In 2015, I went out to fundraise as a first-time founder. I was recently graduated and had been working on my startup for a year full time.
Here's everything I did wrong:

First - I was pitching a product and not a vision.

Really hard to see it at the time, but I was so excited by what we were building that I was always pitching what we had built and not our vision of what the world should be.

Investors take bets on the future and ours wasn't all that compelling - we knew where we wanted to be in 2 years but not 10

With that, I got way too caught up in the implementation details and didn't tell enough of a story.

I don't think anyone really cared about the exact way we were going to acquire customers, they just needed to find a point of conviction that we could maybe do it at scale

Almost milestones also don't count. No one cares that you're in the final round interview at an accelerator. No one cares that you *almost* are there on a key partnership.

I look back at some of my emails and cringe. Implementation details :)

I also gave away everything before meeting with investors. My pitch deck left me no room to 'surprise and delight'.
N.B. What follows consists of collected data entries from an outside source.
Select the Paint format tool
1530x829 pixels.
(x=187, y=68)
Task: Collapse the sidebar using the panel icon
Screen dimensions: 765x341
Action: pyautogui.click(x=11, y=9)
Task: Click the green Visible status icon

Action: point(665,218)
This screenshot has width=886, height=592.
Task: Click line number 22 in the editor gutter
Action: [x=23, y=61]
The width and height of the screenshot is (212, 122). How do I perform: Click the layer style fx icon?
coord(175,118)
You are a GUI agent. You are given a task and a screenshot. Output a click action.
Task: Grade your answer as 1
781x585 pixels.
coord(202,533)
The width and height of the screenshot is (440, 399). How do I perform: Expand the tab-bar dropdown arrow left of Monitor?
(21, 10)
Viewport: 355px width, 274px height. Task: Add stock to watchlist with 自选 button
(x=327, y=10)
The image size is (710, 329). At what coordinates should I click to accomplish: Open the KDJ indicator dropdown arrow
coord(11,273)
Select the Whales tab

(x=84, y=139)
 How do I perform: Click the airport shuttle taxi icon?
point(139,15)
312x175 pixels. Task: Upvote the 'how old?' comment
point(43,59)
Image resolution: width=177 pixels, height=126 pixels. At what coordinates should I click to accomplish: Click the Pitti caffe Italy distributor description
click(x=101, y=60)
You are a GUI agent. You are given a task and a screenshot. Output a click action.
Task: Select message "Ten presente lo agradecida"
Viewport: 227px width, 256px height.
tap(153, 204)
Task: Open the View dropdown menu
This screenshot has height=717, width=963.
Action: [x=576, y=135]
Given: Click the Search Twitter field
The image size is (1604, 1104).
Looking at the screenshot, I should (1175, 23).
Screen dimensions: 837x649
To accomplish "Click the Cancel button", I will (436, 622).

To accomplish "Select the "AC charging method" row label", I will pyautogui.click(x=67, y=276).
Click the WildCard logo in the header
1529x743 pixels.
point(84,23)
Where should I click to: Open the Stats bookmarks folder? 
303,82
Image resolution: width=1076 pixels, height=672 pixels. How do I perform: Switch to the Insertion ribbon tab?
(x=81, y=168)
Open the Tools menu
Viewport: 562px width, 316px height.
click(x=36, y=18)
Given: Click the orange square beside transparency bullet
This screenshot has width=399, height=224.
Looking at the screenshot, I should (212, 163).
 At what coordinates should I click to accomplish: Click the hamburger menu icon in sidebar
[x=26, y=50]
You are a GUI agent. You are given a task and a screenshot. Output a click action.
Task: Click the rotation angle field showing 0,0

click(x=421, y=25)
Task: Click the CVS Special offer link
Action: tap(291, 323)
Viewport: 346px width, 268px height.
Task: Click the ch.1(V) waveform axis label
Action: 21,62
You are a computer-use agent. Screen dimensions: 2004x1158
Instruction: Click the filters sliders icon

Investor meetings felt like sales pitches and not conversations about the business. IMO going through a deck during a meeting is a bad way to pitch

I also didn't have a good answer for "why me." And I think many (young) first time founders struggle with this as well.

I didn't have a track record, an ivy league degree, or worked previously at a large tech co..

I still don't have a good answer for why someone should have taken a bet on me as a 22-year-old kid.

In retrospect, I relied way too much on the product we had built to drive conviction (look what we can do) versus figuring out a way to pitch myself

To any first time founders reading this, my biggest recommendation is to build, argue, and learn in public via something like Twitter.

It's such a great way to build your brand (and meet people) when you've got a limited background and network

The other thing I did was meet with the wrong investors.

I think we had targeted a $1m seed round at the time (ya, ya it was 2015) but met with investors who were writing $3m+ checks. The economics for writing small checks just don't make sense for super large funds

I should have met with more angel investors and micro funds, full stop. Our largest investor ended up being an angel fund, hi @RebeccaDanta 🤗!

I didn't have concrete answers to how I was going to deploy capital.

Even if an investor doesn't agree, have concrete answers and stand by them. At the end of the day, you're building the business, not them, and they're making a bet on you.

I also didn't realize how important having traction was for getting enough momentum to get the round done.

Find some angels who don't mind being the first committed check and leverage the hell out of that to get more checks in. It's a snowball effect

Last thing I wish I would have done more of: sending targeted cold emails and DMs. I can't say this enough but I fucking love Twitter for this reason.

With the right cold outreach, people respond.

Finally, fundraising is really, really hard. The media makes it look so easy but it's not.

I had >150 meetings and got >149 no's. It's a lonely process - finding great mentors and friends that you can lean on is so important.

And try to avoid the make the same mistakes I made!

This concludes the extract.